Por un fugaz instante, Yulan Xiao sintió como si hubiera vislumbrado al Xiao Chen del pasado.
Pero sabía que era solo una ilusión, el Xiao Chen de ahora no era más que un yerno lamentable que se había unido a su familia, ya no era el héroe que una vez idolatraba en su corazón.
De hecho, Chengde Li la había vapuleado duramente, y más de una vez había soñado con tener un hermano que la protegiera.
Pero hoy ese sueño también se había hecho añicos.
En ese momento, el padre de Yulan Xiao, Gang Xiao, la llamó: —¿Te has encontrado con el hijo de Xiao Enze?
—¿Quién te lo dijo?
Yulan Xiao miró de reojo a Chengde Li a su lado, sintiéndose algo descontenta.
—No importa quién me lo dijera.
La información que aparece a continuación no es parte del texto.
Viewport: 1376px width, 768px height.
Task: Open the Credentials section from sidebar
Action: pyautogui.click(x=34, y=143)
He oído que ese mocoso va a asistir a tu boda con Chengde, bien, debería venir a ver que sin ellos, a nuestra familia le sigue yendo muy bien.
Por cierto, he oído que se ha convertido en el yerno de otra familia, eso es realmente vergonzoso.
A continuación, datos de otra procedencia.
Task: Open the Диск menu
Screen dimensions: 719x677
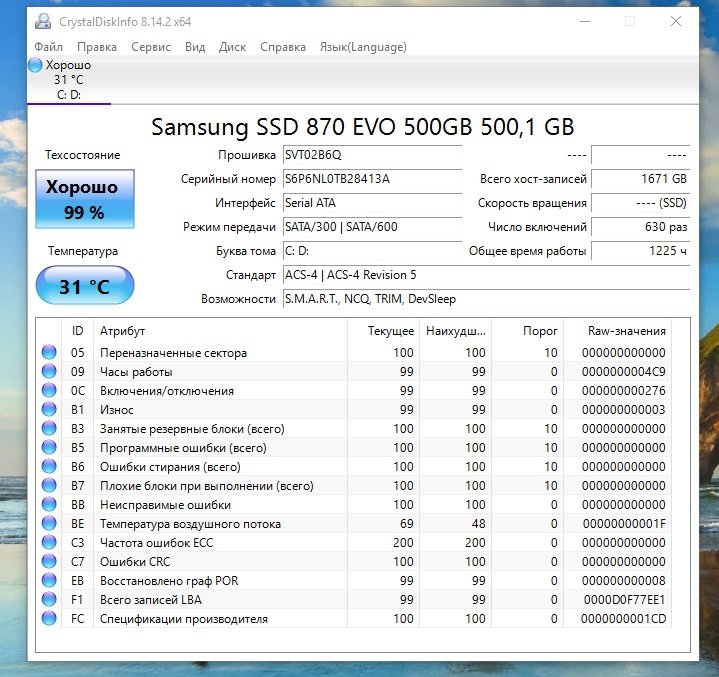Action: [x=232, y=47]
Siempre lo he dicho, esa familia no vale nada.
Gang Xiao sonaba emocionado al teléfono, como si hubiera encontrado una válvula de escape, y no escatimó esfuerzos en burlarse y ridiculizar a la familia de Xiao Chen.
—Basta ya, papá, la caída de la familia Xiao no fue culpa suya, ¿por qué tienes que guardar tanto resentimiento? Puede que Xiao Chen me haya decepcionado, pero después de todo es mi primo, no puedes hacer esto.
Yulan Xiao frunció el ceño.
—¡Cállate!
Gang Xiao dijo enfadado: —Si no es culpa suya, ¿entonces es mía? Te lo digo, el día de la boda me aseguraré de humillar a ese mocoso como es debido.
Dicho esto, Gang Xiao colgó el teléfono.
Yulan Xiao sintió una oleada de melancolía.
Su padre albergaba un profundo resentimiento hacia la familia de Xiao Chen.
Tras un momento de silencio, Yulan Xiao se volvió hacia Xiao Chen y dijo: —Empecemos la negociación entonces, ya hemos hablado de asuntos personales durante demasiado tiempo.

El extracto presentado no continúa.